Beamte müssten sich in Zweifelsfällen hinsichtlich eines Dienstunfähigkeitsverfahrens an entsprechende Juristen wenden. Zur schnelleren Lesbarkeit verwende ich die männliche Form.
Man kann bei der Feststellung der Dienstunfähigkeit zwei Phasen unterscheiden. Zum einen die Phase vor der Einleitung eines DU-Verfahrens (drohende Dienstunfähigkeit) und die Phase des DU-Verfahrens zur Feststellung der dauernden Dienstunfähigkeit.

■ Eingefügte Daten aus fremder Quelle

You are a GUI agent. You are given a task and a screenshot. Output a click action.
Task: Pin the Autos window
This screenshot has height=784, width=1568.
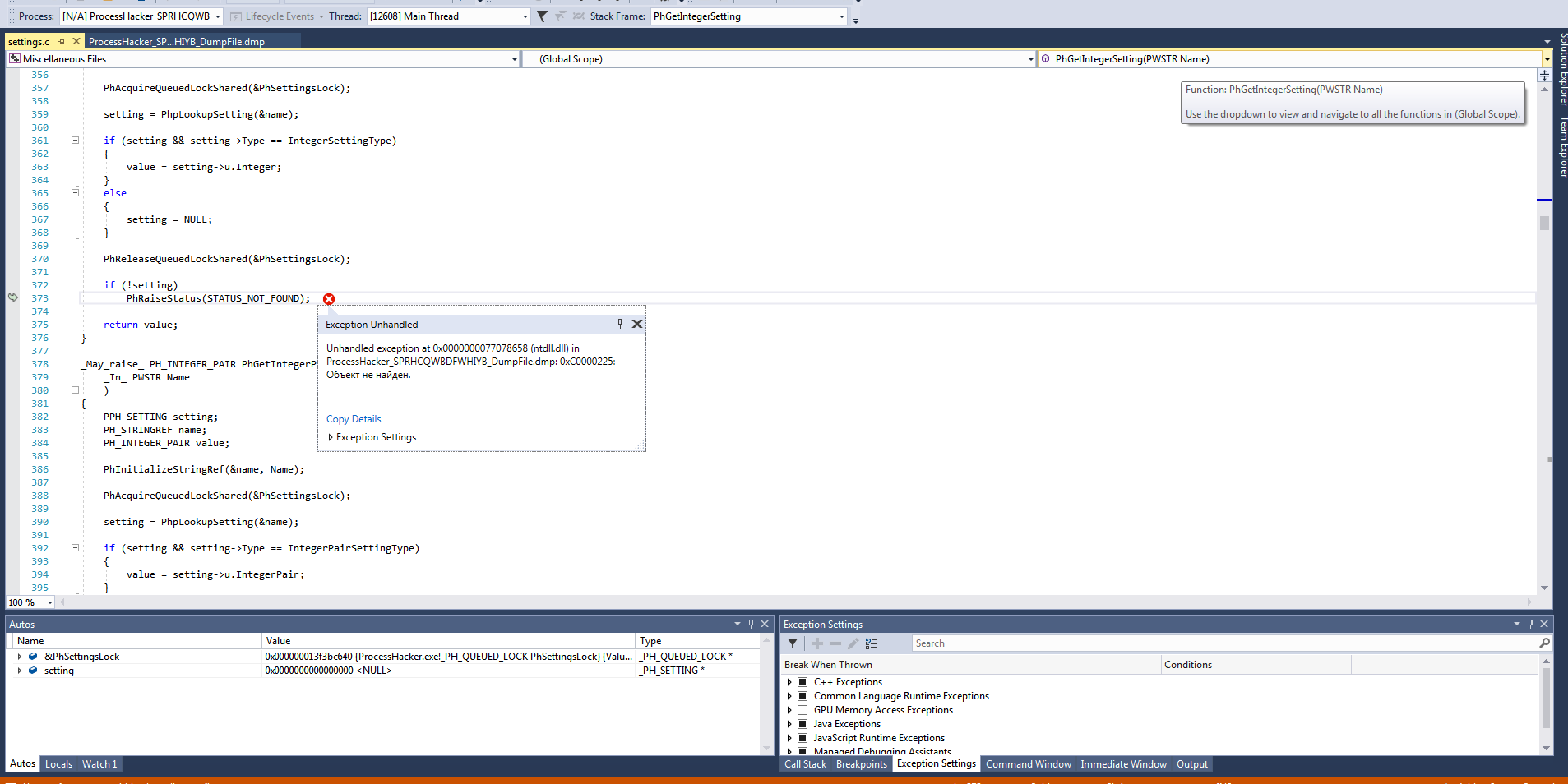pyautogui.click(x=750, y=624)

Bei allen Maßnahmen ist der Dienstherr vom Grundsatz der Vorrangigkeit der Rehabilitation vor Versorgung geleitet, was somit auch zum Vorrang einer anderweitigen Verwendung, oder Weiterverwendung in begrenzter Dienstfähigkeit im selben Amt, vor eine Ruhestandsversetzung eines Beamten auf Lebenszeit führt. Was hiermit nicht gemeint ist, sind ganz normale vorübergehende Erkrankungen die mit „normaler“ Dauer und „normaler“ Häufigkeit beim Beamten genauso wie in der Privatwirtschaft vorkommen.

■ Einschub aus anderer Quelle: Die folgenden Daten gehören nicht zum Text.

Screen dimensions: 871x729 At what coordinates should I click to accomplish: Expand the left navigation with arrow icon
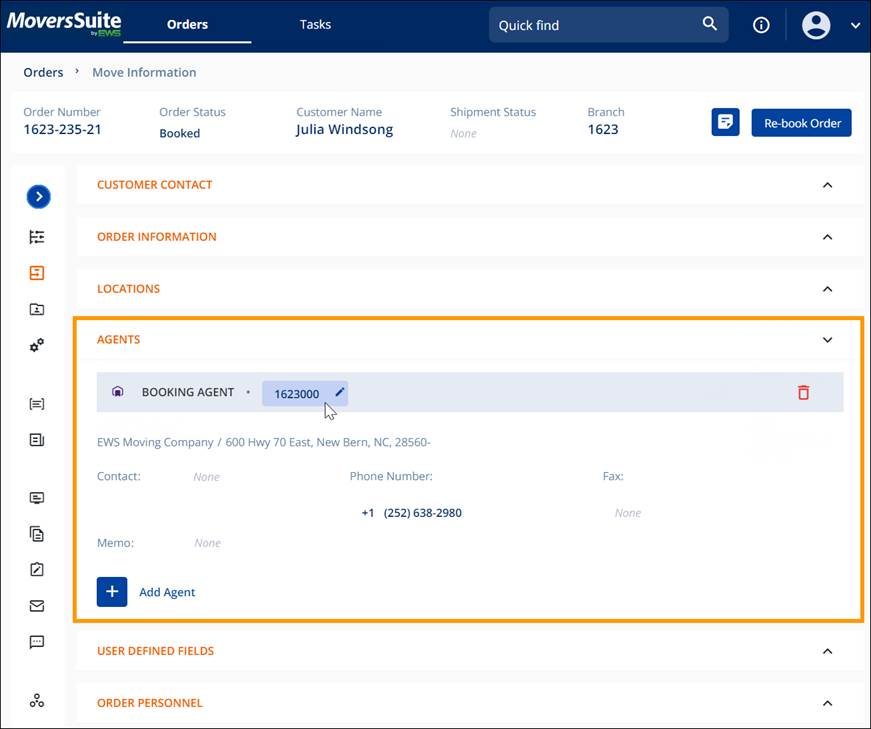coord(38,196)
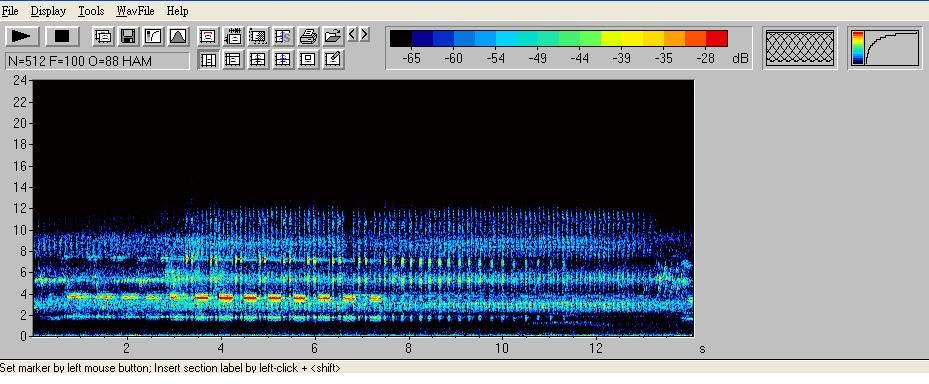
Task: Open the printer icon to print spectrogram
Action: 308,37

Es geht also in der ersten Betrachtung um längere, oder häufigere Erkrankungen, somit um das Vorfeld einer drohenden dauernden Dienstunfähigkeit.
Was passiert vor der Feststellung der Dienstunfähigkeit?
Die Dienststellenleitung, oder häufiger der direkte Vorgesetzte soll zunächst im Rahmen eines Mitarbeitergespräches mit dem betroffenen Beamten dienstliche Ursachen und Abhilfemöglichkeiten den Dienst betreffend erörtern. Der Beamte selbst muss keine Angaben zu Gesundheitsursachen machen. Es ist zunächst eher eine Empfehlung zu diesem Zeitpunkt, vertrauensvoll nach gesundheitsverbessernden Lösungen zu suchen. Manifestiert sich längere oder häufigere Erkrankung nachhaltig, dann kann der Beamte auch einer Beteiligung des Betriebsarztes zustimmen. Der Betriebsarzt hat hier aber nicht die Rolle des Amtsarztes.
Erst ab einem Zeitraum von 3 Monaten krankheitsbedingter Fehlzeit wird der Beamte gebeten ein Attest von seinem behandelnden Arzt vorzulegen. Dieses Attest umfasst keine Diagnosen, sondern nur die Aussicht auf eine Rückkehr in den vollen Dienst. Es geht also nur um die Prognose, wann, nach privatärztlicher Einschätzung, der Beamte wieder dienstfähig ist. Da zu diesem Zeitraum längst auch die Frist für ein Betriebliches Eingliederungsmanagement überschritten ist, welches dem Beamten gesetzlich zusteht, muss der Dienstherr (i.d.R. ab der 6 Woche) auch dieses Angebot zur Wiedereingliederung machen.
Für den Beamten ist es freiwillig und hätte, wenn er es ablehnt, auch keinen Einfluss auf den Ausgang eines späteren möglichen DU-Verfahrens. Gleichlaufend könnte der Beamte für seine Rückkehr in den Dienst nun auch einen Antrag auf die Eingliederung in den Dienst mit einem Hamburger Modell stellen.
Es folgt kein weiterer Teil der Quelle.